***** Input data
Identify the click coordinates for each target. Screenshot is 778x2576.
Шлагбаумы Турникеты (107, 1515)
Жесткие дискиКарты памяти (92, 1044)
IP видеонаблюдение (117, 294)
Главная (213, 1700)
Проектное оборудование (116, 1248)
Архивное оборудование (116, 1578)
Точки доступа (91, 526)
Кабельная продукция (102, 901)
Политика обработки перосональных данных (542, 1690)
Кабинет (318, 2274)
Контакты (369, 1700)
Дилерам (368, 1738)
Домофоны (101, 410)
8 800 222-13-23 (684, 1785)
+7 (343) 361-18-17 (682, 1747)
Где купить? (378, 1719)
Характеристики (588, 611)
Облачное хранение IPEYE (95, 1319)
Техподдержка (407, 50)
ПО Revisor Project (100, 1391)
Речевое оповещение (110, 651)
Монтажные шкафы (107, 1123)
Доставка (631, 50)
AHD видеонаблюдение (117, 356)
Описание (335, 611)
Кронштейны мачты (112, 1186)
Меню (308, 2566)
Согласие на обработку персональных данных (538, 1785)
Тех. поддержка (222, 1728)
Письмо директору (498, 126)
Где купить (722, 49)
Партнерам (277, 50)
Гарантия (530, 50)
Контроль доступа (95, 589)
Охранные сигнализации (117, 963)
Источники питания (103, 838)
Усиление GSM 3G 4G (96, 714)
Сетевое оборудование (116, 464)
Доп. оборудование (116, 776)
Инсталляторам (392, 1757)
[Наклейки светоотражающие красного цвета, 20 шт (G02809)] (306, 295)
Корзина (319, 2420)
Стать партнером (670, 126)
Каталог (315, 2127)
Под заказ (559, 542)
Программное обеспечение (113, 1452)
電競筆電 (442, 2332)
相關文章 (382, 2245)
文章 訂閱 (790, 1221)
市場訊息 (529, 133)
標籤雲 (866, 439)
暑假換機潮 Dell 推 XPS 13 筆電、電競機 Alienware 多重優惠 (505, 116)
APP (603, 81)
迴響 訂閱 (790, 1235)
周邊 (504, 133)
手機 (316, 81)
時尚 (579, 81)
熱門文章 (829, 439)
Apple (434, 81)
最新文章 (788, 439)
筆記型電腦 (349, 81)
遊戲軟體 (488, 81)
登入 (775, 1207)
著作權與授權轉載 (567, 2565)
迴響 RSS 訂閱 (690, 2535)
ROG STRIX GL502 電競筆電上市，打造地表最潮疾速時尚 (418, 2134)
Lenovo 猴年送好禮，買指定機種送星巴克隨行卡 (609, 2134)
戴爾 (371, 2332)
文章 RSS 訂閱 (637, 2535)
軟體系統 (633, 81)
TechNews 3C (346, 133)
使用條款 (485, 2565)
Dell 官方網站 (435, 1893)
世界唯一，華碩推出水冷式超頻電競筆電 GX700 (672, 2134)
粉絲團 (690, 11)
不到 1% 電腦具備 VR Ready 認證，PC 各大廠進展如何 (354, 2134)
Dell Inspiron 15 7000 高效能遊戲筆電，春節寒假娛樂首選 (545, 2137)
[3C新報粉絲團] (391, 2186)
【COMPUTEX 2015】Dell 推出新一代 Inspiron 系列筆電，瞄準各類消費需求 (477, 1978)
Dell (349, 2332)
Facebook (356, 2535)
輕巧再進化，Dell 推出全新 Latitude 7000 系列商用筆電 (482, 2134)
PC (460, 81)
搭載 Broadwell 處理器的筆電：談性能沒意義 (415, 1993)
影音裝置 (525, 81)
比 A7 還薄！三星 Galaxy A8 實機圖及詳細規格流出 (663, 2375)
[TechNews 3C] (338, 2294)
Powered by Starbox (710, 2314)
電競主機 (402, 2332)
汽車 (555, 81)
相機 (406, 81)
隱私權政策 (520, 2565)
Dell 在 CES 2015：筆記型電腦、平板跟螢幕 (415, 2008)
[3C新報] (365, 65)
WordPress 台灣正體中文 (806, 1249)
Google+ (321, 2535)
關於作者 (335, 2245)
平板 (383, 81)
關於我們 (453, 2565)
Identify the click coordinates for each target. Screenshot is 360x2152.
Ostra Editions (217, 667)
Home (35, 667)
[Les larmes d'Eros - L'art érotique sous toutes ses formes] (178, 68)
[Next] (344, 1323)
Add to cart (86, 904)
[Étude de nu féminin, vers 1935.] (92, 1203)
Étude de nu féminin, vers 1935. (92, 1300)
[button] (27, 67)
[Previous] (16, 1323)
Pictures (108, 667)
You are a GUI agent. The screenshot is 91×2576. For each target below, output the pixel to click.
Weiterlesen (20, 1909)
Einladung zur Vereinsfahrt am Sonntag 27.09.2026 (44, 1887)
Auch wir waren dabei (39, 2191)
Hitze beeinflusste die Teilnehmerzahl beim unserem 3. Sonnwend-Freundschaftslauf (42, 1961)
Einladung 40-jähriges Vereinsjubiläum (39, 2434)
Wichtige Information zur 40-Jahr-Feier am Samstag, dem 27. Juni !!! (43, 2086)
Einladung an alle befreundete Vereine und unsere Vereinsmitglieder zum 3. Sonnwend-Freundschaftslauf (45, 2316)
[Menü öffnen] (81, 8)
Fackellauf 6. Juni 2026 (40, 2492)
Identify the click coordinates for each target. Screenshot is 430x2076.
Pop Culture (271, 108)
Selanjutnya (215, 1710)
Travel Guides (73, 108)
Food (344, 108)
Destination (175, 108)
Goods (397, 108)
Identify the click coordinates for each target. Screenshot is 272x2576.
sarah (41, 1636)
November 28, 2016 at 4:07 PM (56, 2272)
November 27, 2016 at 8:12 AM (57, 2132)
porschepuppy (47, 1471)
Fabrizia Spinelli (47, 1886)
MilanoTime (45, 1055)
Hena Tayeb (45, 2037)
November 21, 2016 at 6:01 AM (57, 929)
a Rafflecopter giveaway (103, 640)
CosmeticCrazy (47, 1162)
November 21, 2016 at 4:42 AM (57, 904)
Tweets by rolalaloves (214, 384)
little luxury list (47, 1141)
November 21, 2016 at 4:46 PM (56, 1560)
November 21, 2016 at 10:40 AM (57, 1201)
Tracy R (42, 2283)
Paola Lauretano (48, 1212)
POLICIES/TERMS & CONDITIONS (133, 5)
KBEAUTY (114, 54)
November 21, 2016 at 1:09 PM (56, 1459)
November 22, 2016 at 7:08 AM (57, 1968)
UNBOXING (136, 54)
**********
= Directions for this task =
Return, unchanged, the run of lines above that opens with the line containing "迴響 RSS 訂閱 (690, 2535)" and closes with the line containing "隱私權政策 (520, 2565)". Include both.

= Finished exercise =
迴響 RSS 訂閱 (690, 2535)
ROG STRIX GL502 電競筆電上市，打造地表最潮疾速時尚 (418, 2134)
Lenovo 猴年送好禮，買指定機種送星巴克隨行卡 (609, 2134)
戴爾 (371, 2332)
文章 RSS 訂閱 (637, 2535)
軟體系統 (633, 81)
TechNews 3C (346, 133)
使用條款 (485, 2565)
Dell 官方網站 (435, 1893)
世界唯一，華碩推出水冷式超頻電競筆電 GX700 (672, 2134)
粉絲團 (690, 11)
不到 1% 電腦具備 VR Ready 認證，PC 各大廠進展如何 (354, 2134)
Dell Inspiron 15 7000 高效能遊戲筆電，春節寒假娛樂首選 (545, 2137)
[3C新報粉絲團] (391, 2186)
【COMPUTEX 2015】Dell 推出新一代 Inspiron 系列筆電，瞄準各類消費需求 (477, 1978)
Dell (349, 2332)
Facebook (356, 2535)
輕巧再進化，Dell 推出全新 Latitude 7000 系列商用筆電 (482, 2134)
PC (460, 81)
搭載 Broadwell 處理器的筆電：談性能沒意義 (415, 1993)
影音裝置 (525, 81)
比 A7 還薄！三星 Galaxy A8 實機圖及詳細規格流出 (663, 2375)
[TechNews 3C] (338, 2294)
Powered by Starbox (710, 2314)
電競主機 (402, 2332)
汽車 (555, 81)
相機 (406, 81)
隱私權政策 (520, 2565)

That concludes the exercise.